7. Sometimes you just have to put up the Gone Fishin’ sign. Work, work, work and no play is no way to live. Gone Fishin’ is synonymous with “time to relax.” It’s one of those past times that at some point everyone comes to appreciate whether you are actually going fishing or not. A little R & R does the body good (milk not so much). If there is one thing my dad always made time for, it was Sunday, his Gone Fishin’ day. Although at some point during the day he actually did go fishing, he always made it a point to remind us that Sunday was a day of rest, reflection and relaxation. I try weekly to make this a triple “R” day for my family too!

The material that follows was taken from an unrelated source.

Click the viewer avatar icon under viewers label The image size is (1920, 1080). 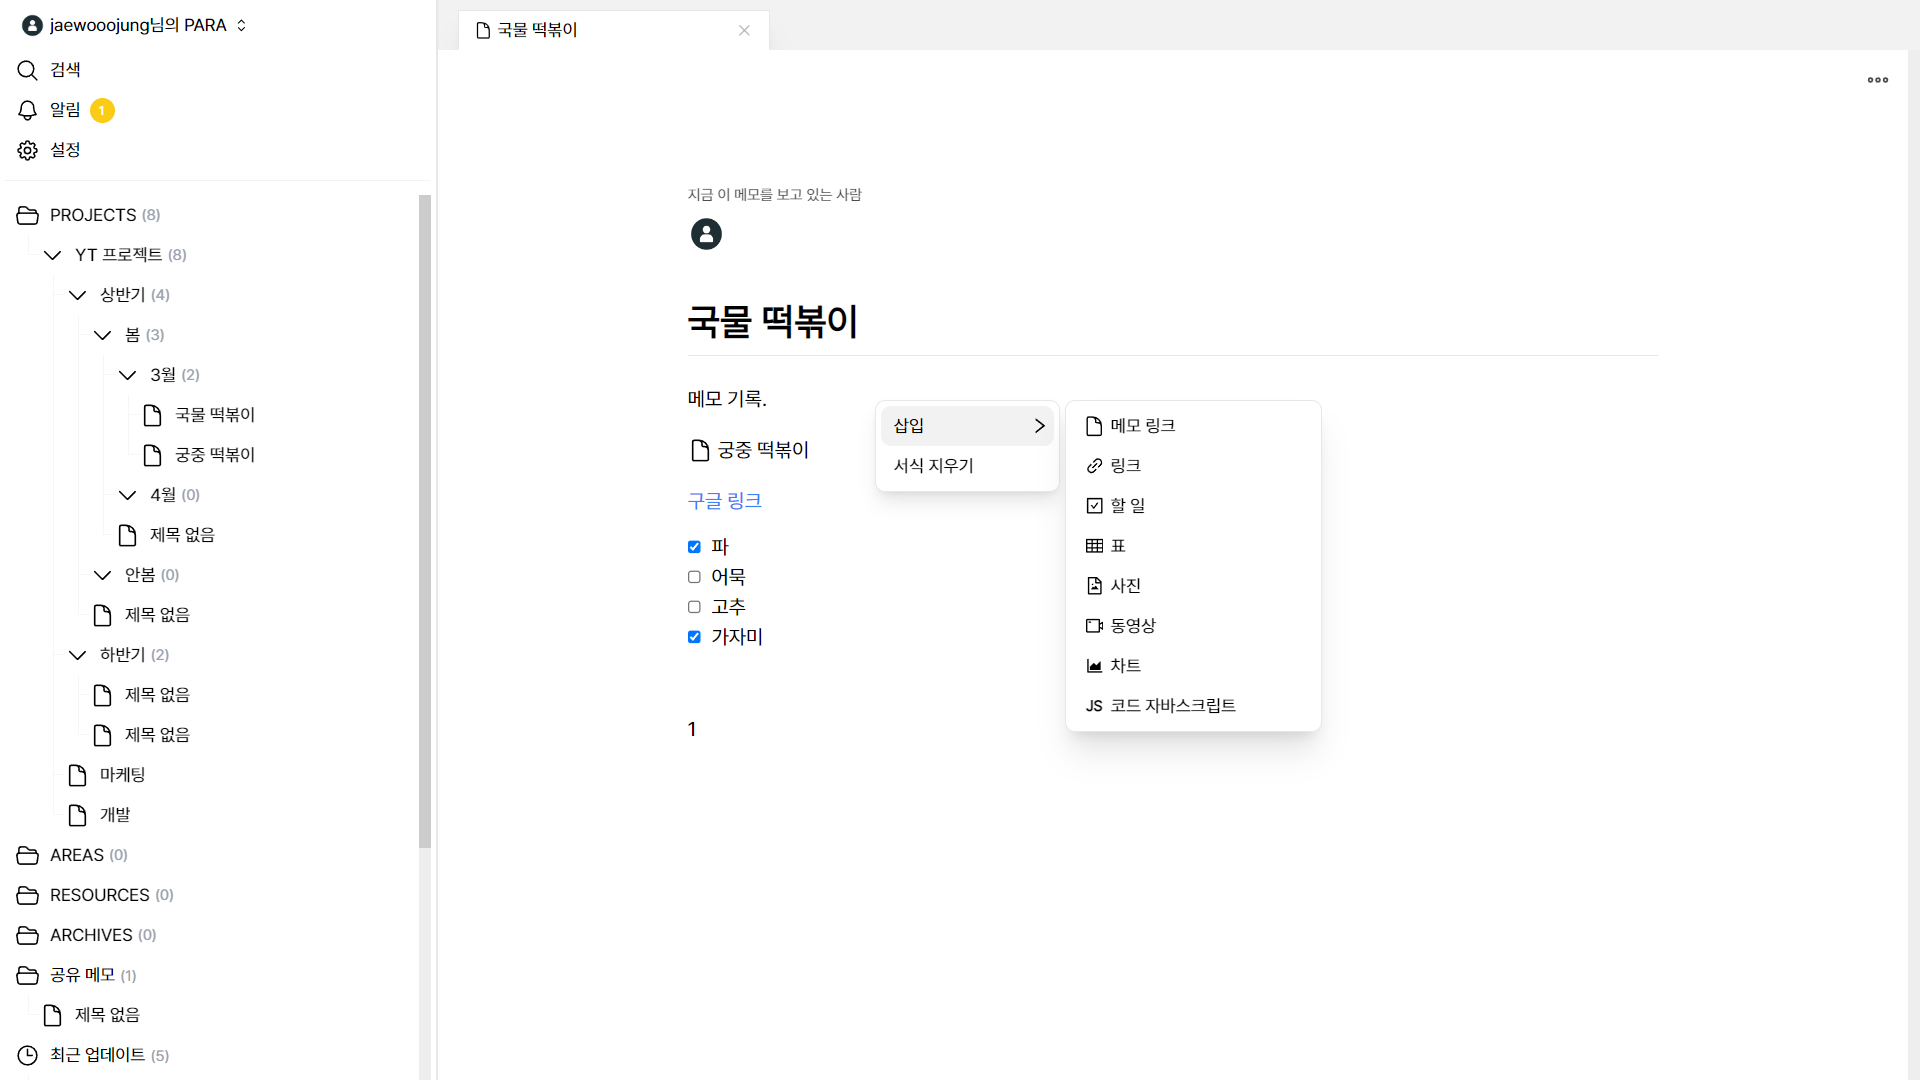(x=706, y=234)
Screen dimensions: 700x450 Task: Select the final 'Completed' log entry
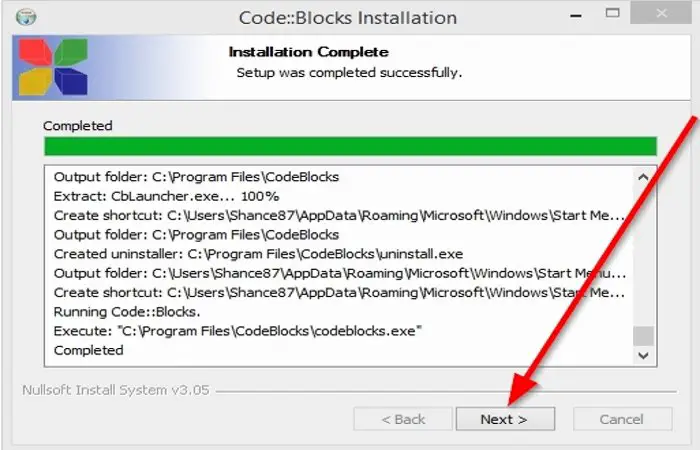click(x=88, y=350)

Who knew that a small wooden wall plaque with a picture and some jumbled words would find its way into my heart so many years later. Who knew that when I thought we were just fishing, my daddy was teaching me lessons about life. Who knew these lessons would help me to strive for anything, never give up, learn to accept failure and appreciate Sundays. My father and I might have never attended a father and daughter dance, a Girl Scout camp-out or hugged on a daily basis, but we sure have a wonderful relationship that started with a fishing pole.
We danced threw the water, sailed into sunsets, caught earthworms to use as bait and collided with waves. We talk smack about the ones who got away and the biggest dream we caught. And we always make time for each other, even if not on a Sunday. I am proud he is my father but hold a special place in my heart that he took the time to also be my daddy!